Mapping the protein surface of human immunodeficiency virus type 1 gp120 using human monoclonal antibodies from phage display libraries

Panels of hybridoma-derived monoclonal antibodies against diverse epitopes are widely used in defining protein surface topography, particularly in the absence of crystal or NMR structural information. Here we show that recombinant monoclonal antibodies from phage display libraries provide a rapid alternative for surface epitope mapping. Diverse epitopes are accessed by presenting antigen to the library in different forms, such as sequential masking of epitopes with existing antibodies or ligands prior to selection and selection on peptides. The approach is illustrated for a recombinant form of the human immunodeficiency virus type 1 (HIV-1) surface glycoprotein gp120 which has been extensively mapped by rodent and human monoclonal antibodies derived by cellular methods.
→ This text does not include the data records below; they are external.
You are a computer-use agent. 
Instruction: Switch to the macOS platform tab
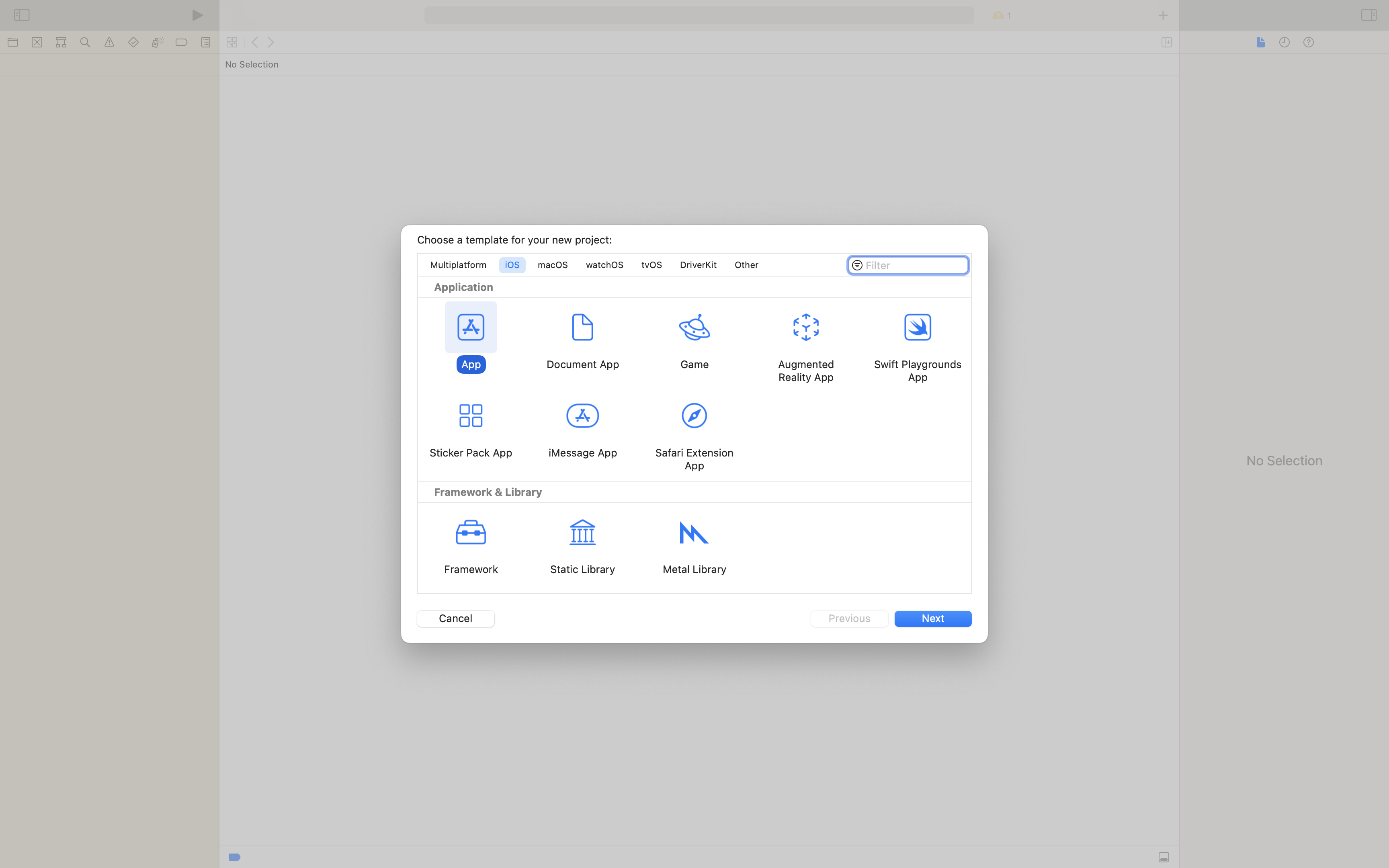(x=552, y=265)
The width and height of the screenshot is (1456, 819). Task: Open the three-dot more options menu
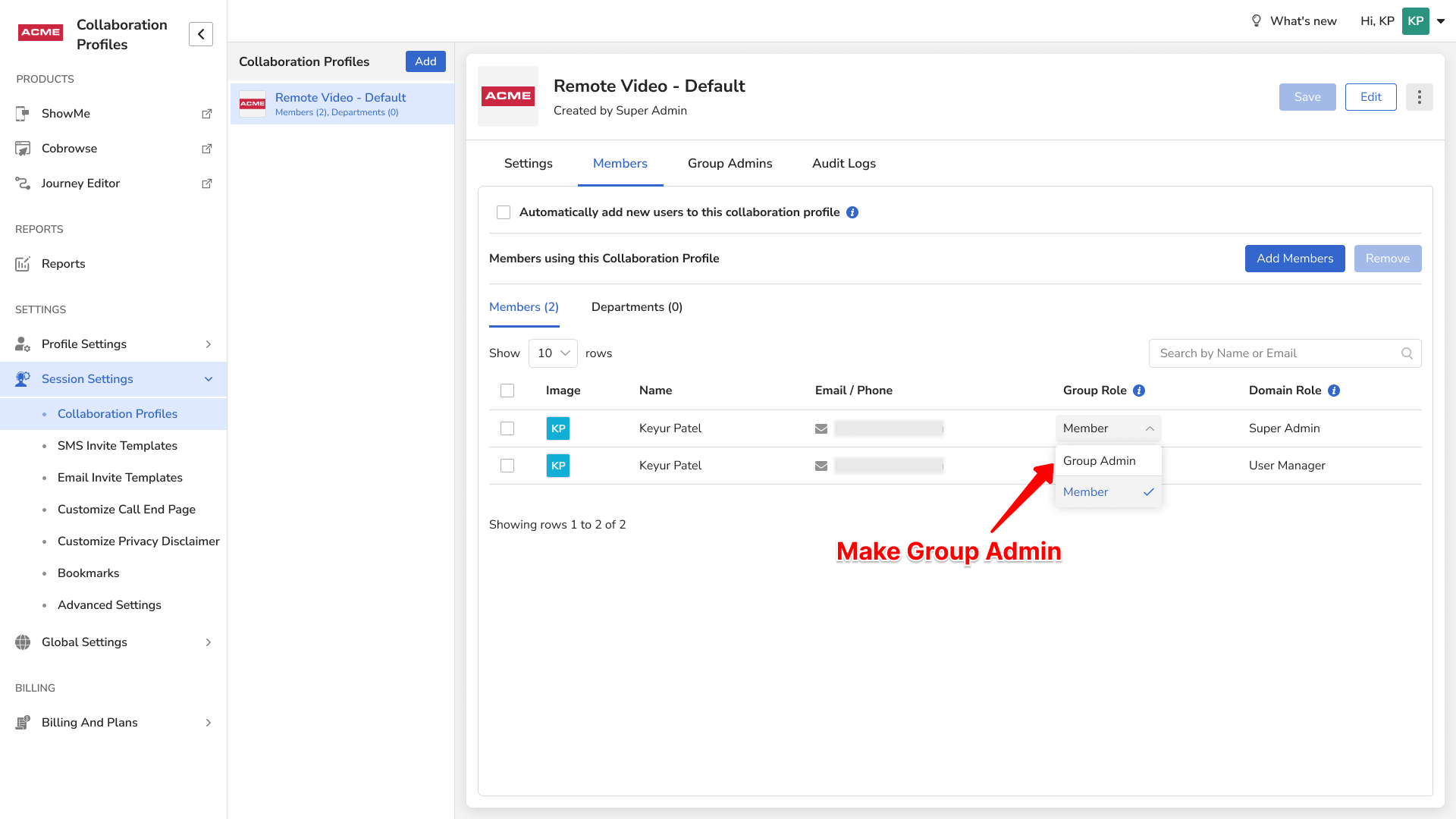pyautogui.click(x=1419, y=97)
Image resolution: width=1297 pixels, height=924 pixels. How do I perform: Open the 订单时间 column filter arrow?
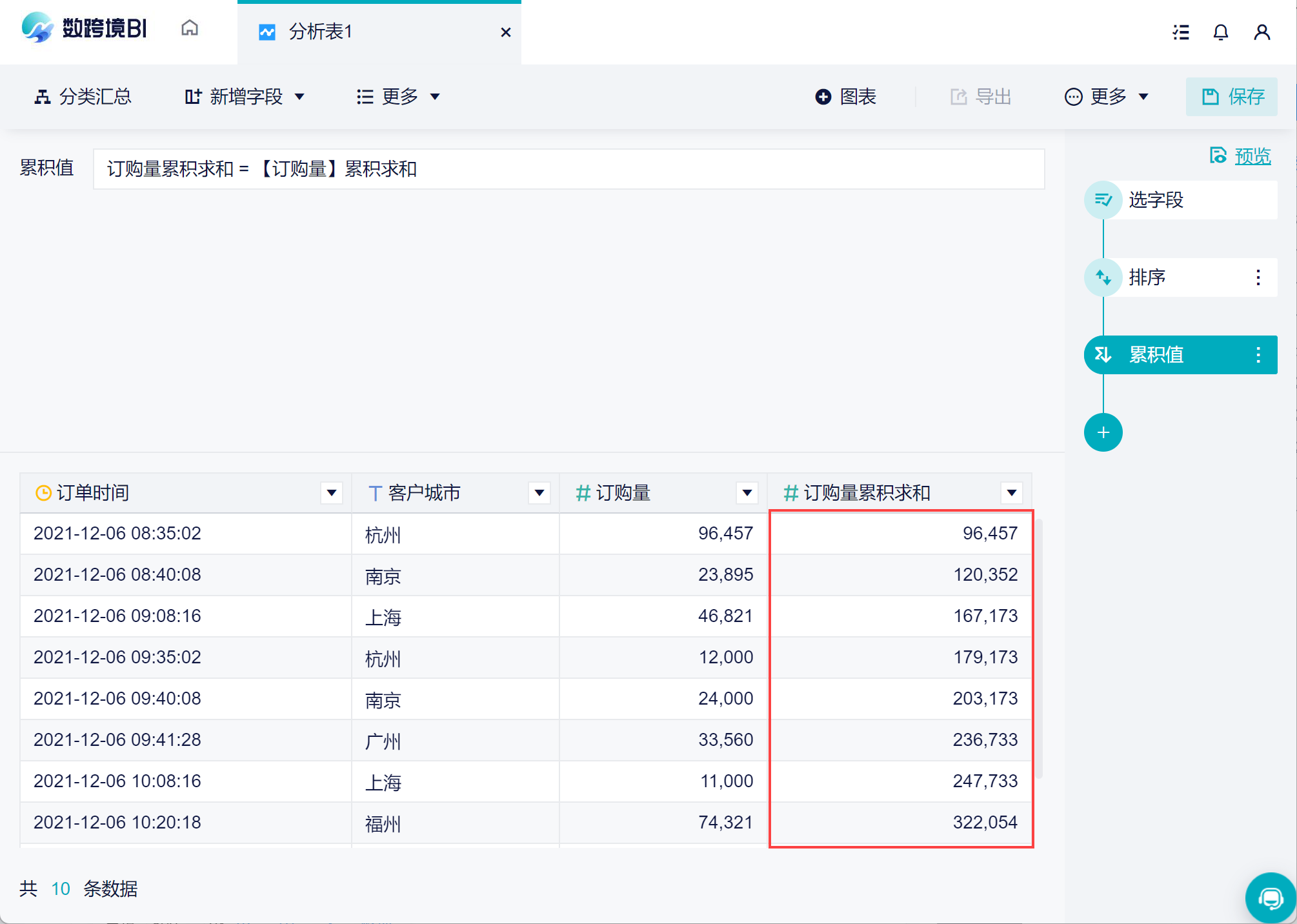click(332, 493)
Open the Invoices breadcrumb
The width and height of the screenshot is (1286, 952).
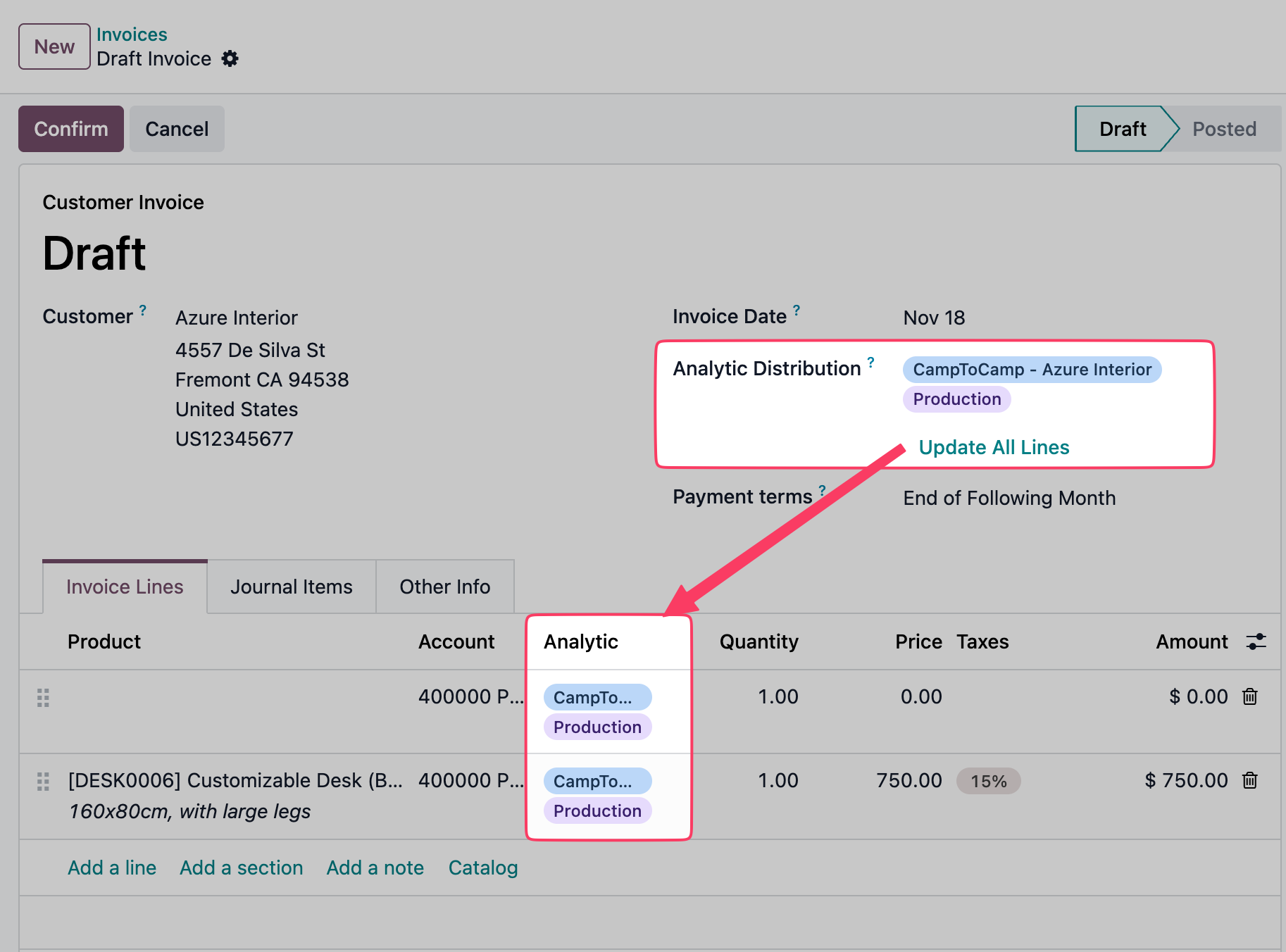tap(132, 34)
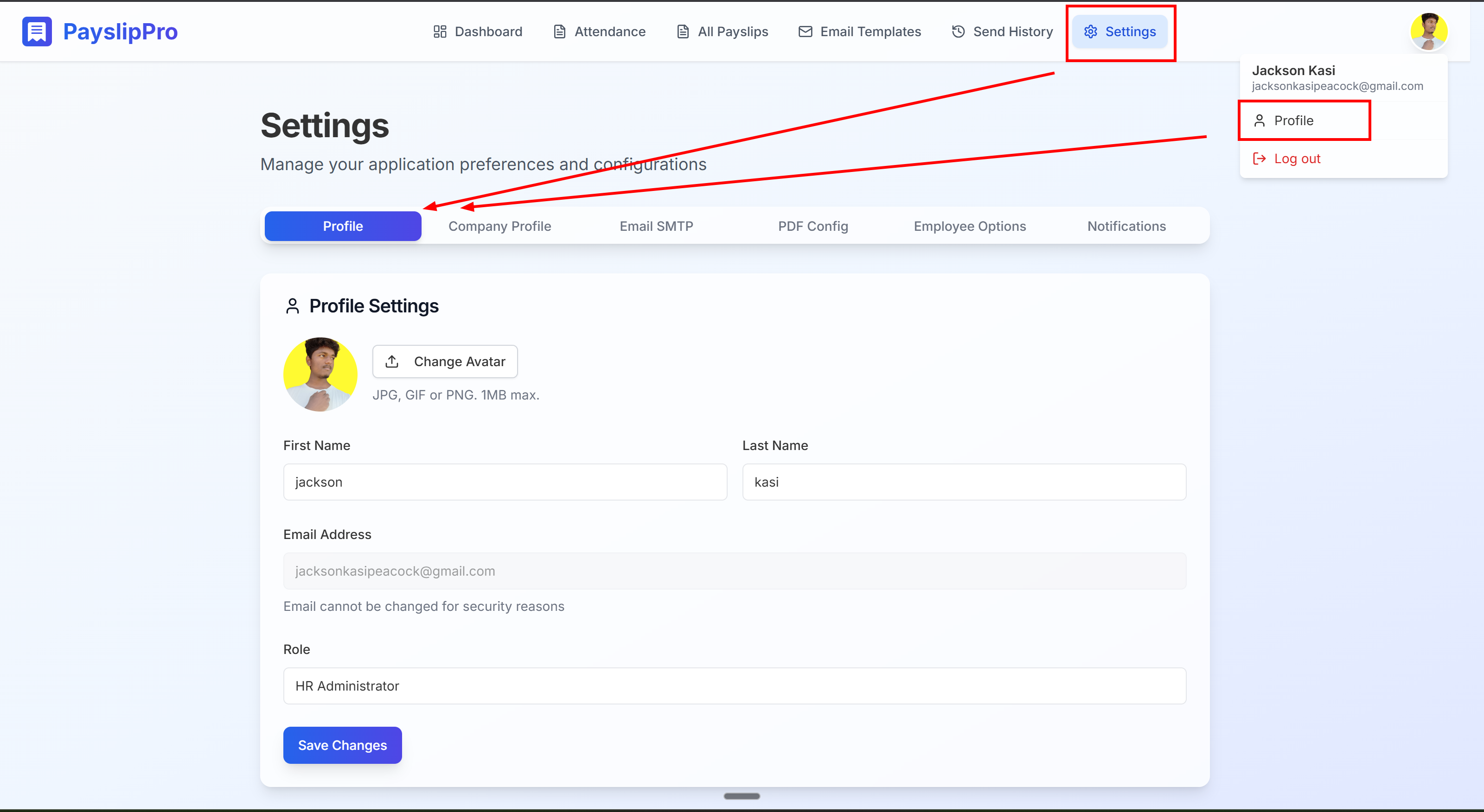1484x812 pixels.
Task: Click Save Changes button
Action: click(342, 745)
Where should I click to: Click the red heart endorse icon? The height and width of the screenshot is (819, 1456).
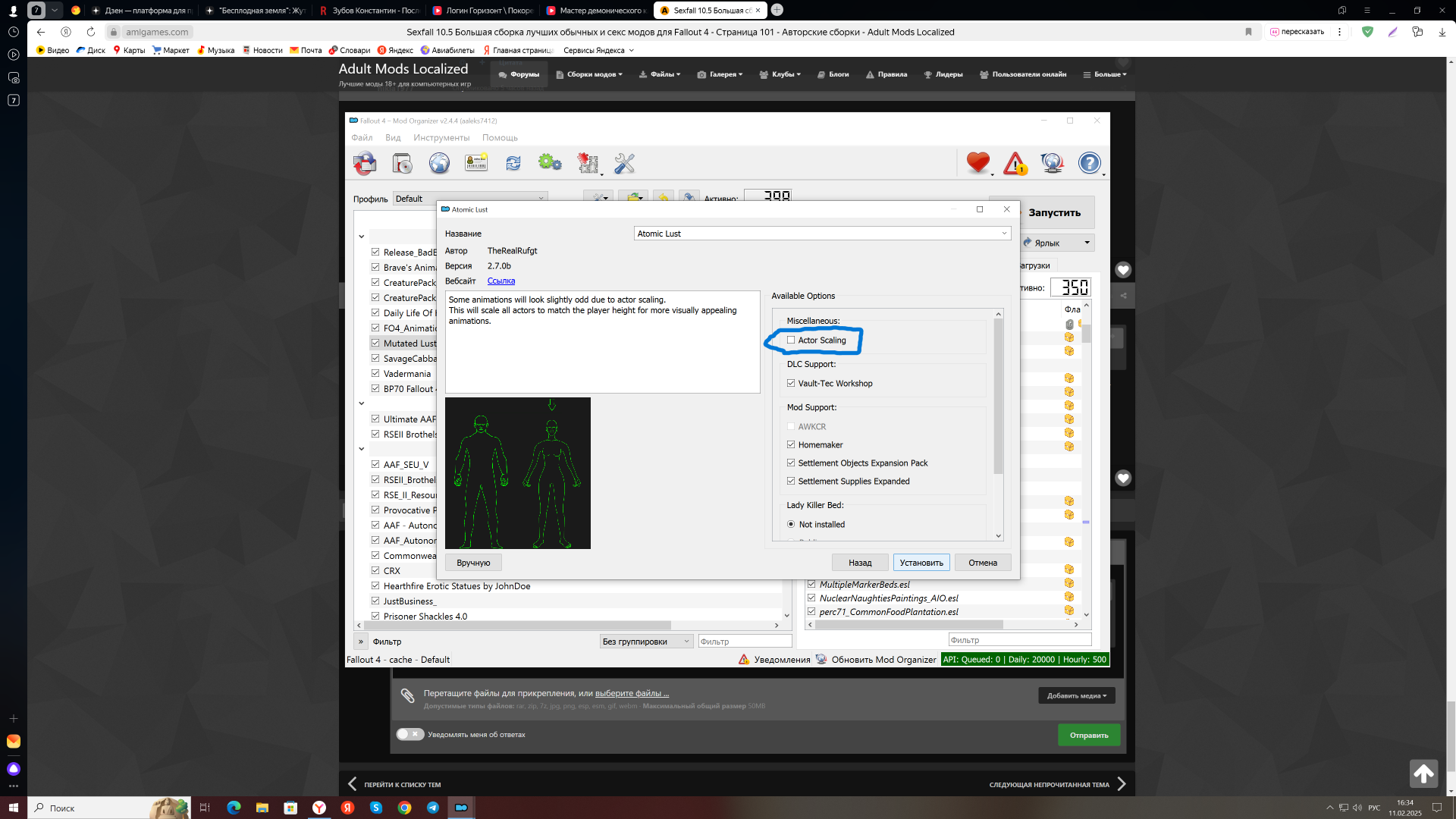[x=977, y=162]
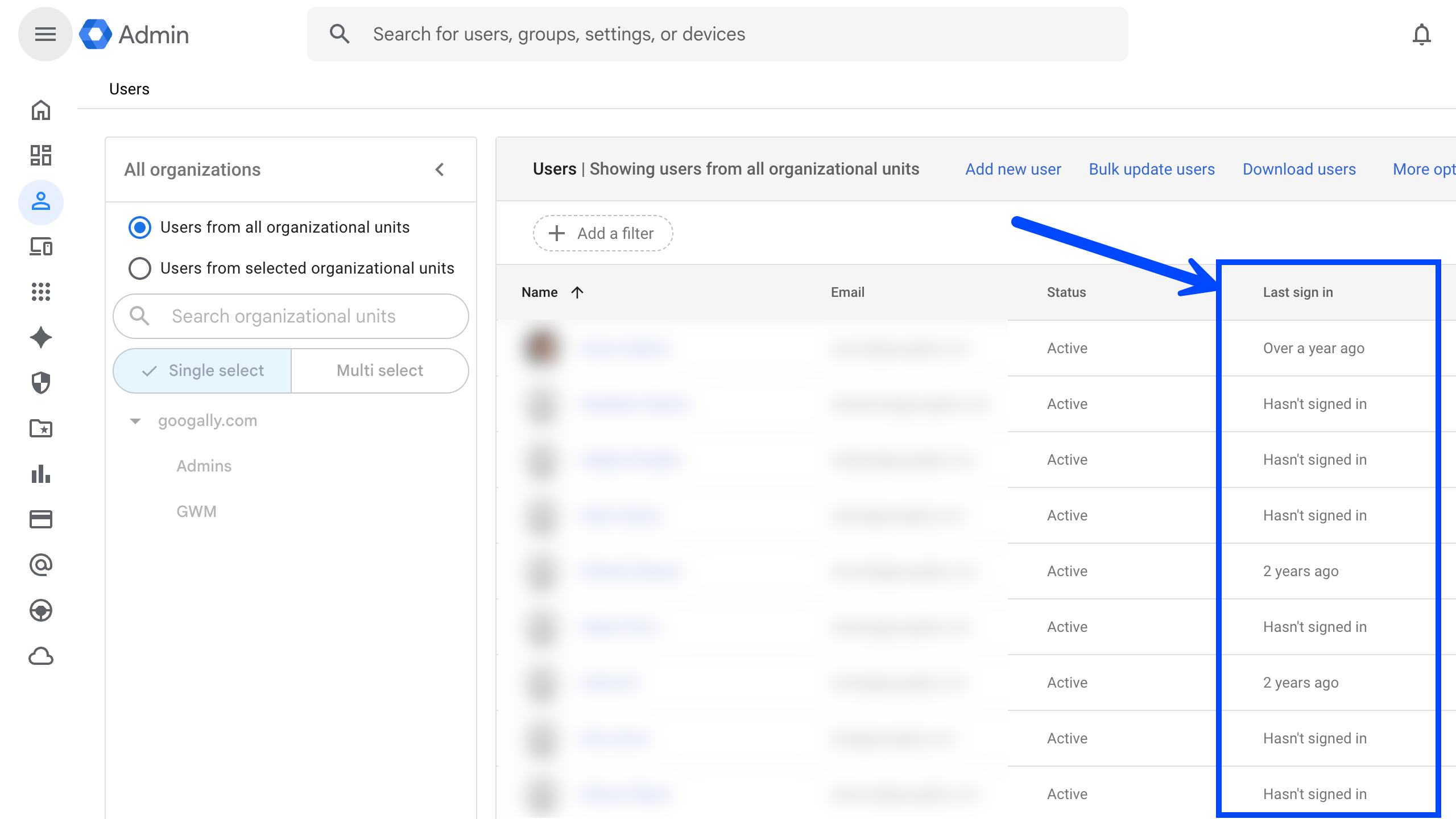Collapse the googally.com org tree

[135, 421]
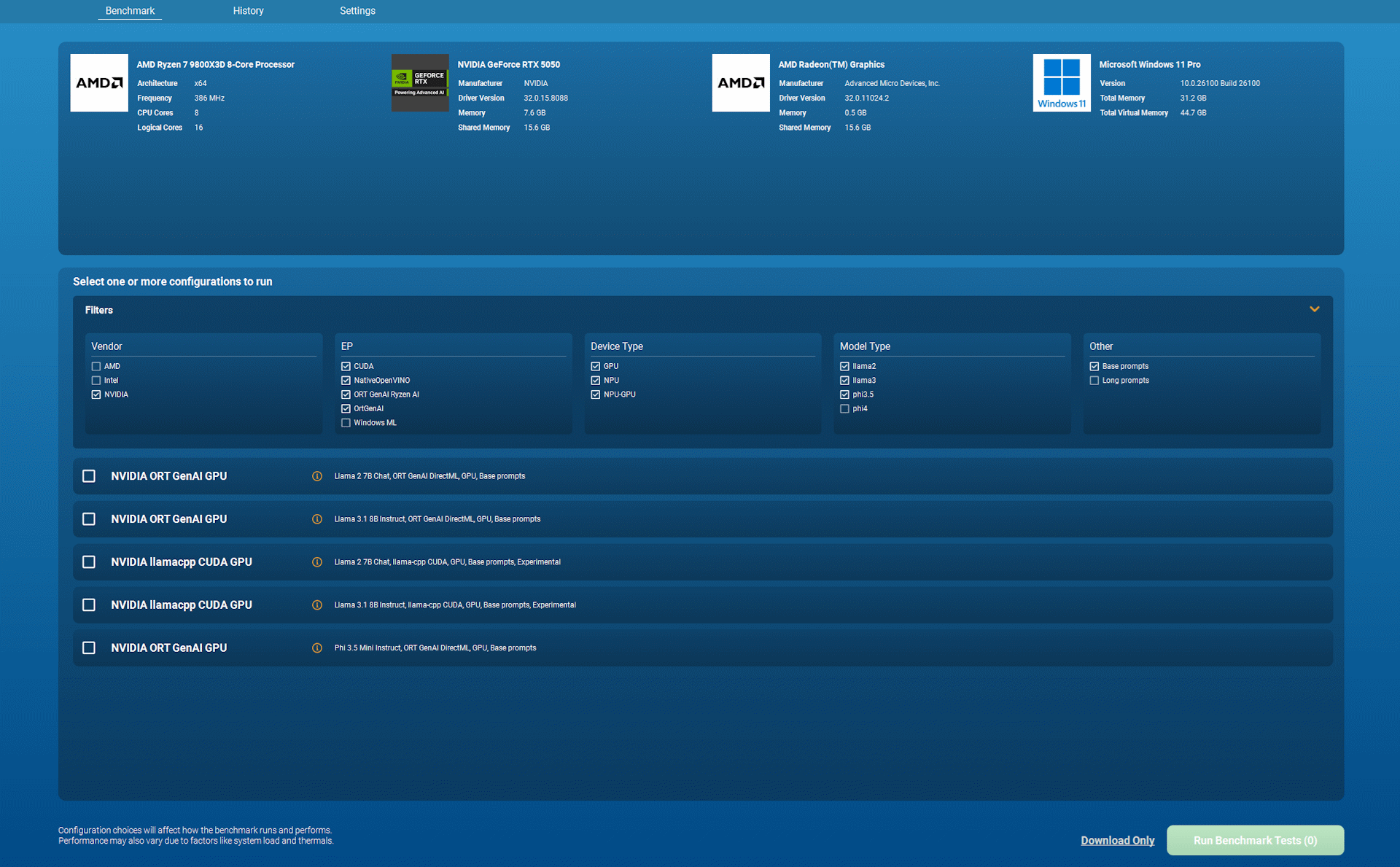Click the Windows 11 logo image

point(1062,82)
Human recombinant Fab fragments to most of the principal epitopes on gp120 are selected including Fabs to the C1 region, a C1/C5 epitope, a C1/C2 epitope, the V2 loop, the V3 loop and the CD4 binding domain. In addition an epitope linked to residues in the V2 loop and CD4 binding domain is identified. Most of these specificities are associated with epitopes presented poorly on native multimeric envelope, consistent with the notion that these antibodies are associated with immunization by forms of gp120 differing in conformation from that found on whole virus or infected cells. (C) 1997 Academic Press Limited.